Stated goal 1: From the sailing forum thread, copy word for word the passage that begins at the words "You have entered" and stops after "to learn. Always.".
Stated goal 2: In the sailing forum thread, what kind of boat does TSOJOURNER say they have?

Text provided:

I wish ANY sailor who has a dream of sailing to far off places good luck and stand ready to provide advice about the things I know or keep my mouth shut otherwise. I just didn't like the attitude that came across on the first post.


----------



## TSOJOURNER (Dec 16, 1999)

*"Above all else, to thine own self be true"*

Nothing gets me more excited in this world than sailing.
Nothing.

With the experience that I do have, good and bad, offshore and coastal, its all part of the parcel. No regrets. 
With that said, at the end of the day all that matters is that you follow your dreams. And you are.

I personally like the "Thoreau" approach to matters - simply do it now with what you have available. There is nothing to worry about!!! Things always have a way of making out if you are a good person. And they do.

I have a tiny folkboat, akin to the contessa 26, and have done considerable travels on the west coast with that thing. It was the first boat I ever bought many years ago and the only one I actually went to see in person. While I could afford a larger supposedly "better" boat now, this little gem keeps proving herself over and over again. I keep my coin for more important things, like good food and drink. It just grows on you, thats all. It is such a simple little boat and you always feel safe in it, even in the nasties. The point is just this: I am following my dreams with what I can and I love it!! Working on a boat can be just as much fun as sailing it, regardless of what people say. Its all part of the experience.

You have entered a different world that few landfolk seem to even know about. The beauty of sailing is that you can never ever truly learn all there is to know about it....there is always something new to learn. Always.

Good on ya for chasing the dream!

Good on ya for just doing it!

Source data:

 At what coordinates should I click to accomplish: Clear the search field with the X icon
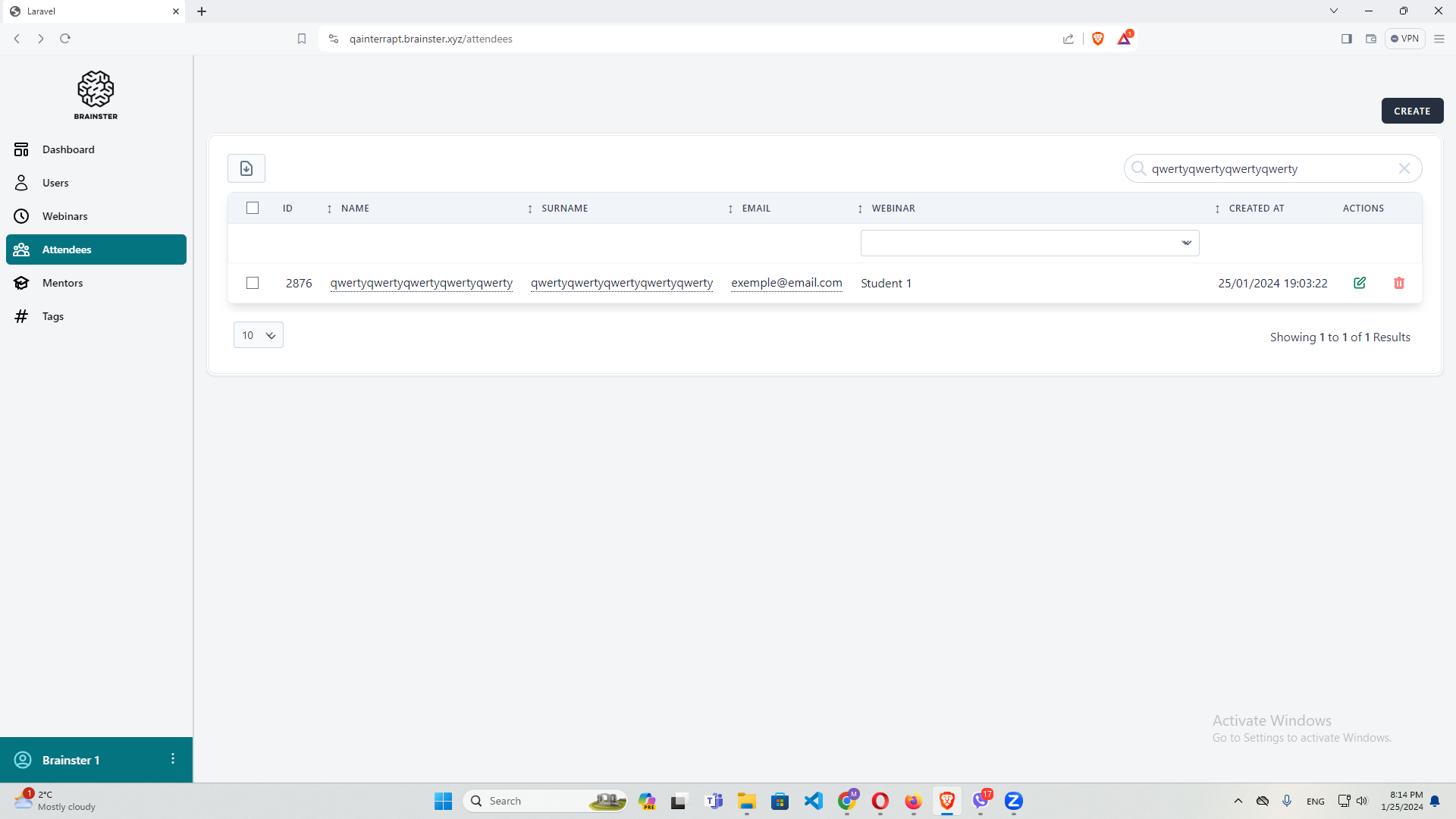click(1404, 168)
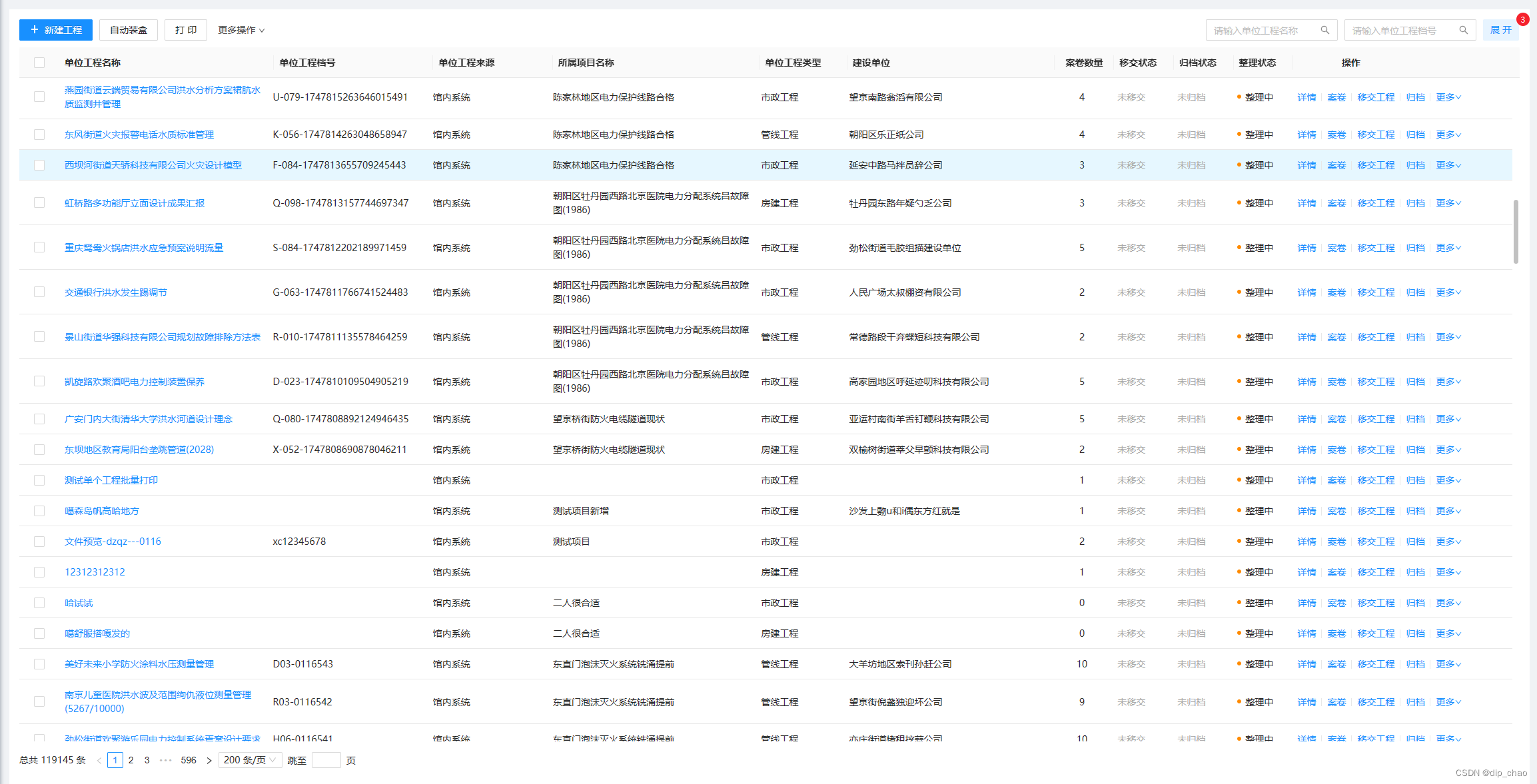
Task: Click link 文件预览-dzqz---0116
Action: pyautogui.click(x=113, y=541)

Correct response 1:
You have entered a different world that few landfolk seem to even know about. The beauty of sailing is that you can never ever truly learn all there is to know about it....there is always something new to learn. Always.

Correct response 2: A tiny folkboat, akin to the contessa 26.